There were some interesting answers at a House Energy and Commerce subcommittee climate change “mega-hearing” yesterday, particularly regarding the EPA’s estimation of its own regulatory efficacy and the future of coal.
Rep. Mike Pompeo (R-Kan.) questioned McCarthy on the EPA’s indicators of climate change. The agency maintains a list of 26 such indicators on its website—such as greenhouse gas emissions, ocean heat, and sea level—to suggest specific areas where the administration believes there is an empirical impact from climate change.
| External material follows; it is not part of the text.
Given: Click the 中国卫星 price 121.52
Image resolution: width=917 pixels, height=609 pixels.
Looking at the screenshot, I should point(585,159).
But when Pompeo pressed McCarthy, asking whether the EPA has been able to see any demonstrable positive effects from their regulations on these indicators, she revealed that the administration considers the indicators merely as tools for international “leadership and discussion,” not measurement.
Pompeo pressed further, asking if the EPA was able to observe any causal relationship between their promulgated regulations and their indicators, particularly heat-related deaths, to which McCarthy admitted that “EPA in and of itself can’t affect results of climate change.” This is in spite of the $20 billion, according to the GAO, which goes to various U.S. agencies, including the EPA, for climate change-related expenditures. Pompeo seemed confounded: “So you’re putting regulations in place for the purpose of leadership, but not to impact the indicators that you, the EPA, say are the measures of climate change?”
It’s hard to blame him for seeming flummoxed. Much discussion at the hearing made mention of responses from foreign nations–particularly Australia and its recent conservative swing, partly attributable to backlash against carbon taxes—which are rejecting measures put forth by climate change proponents. It doesn’t seem like the taxpayer has gotten much bang for his buck if these are the sort of results which U.S. “leadership” on climate change has reaped.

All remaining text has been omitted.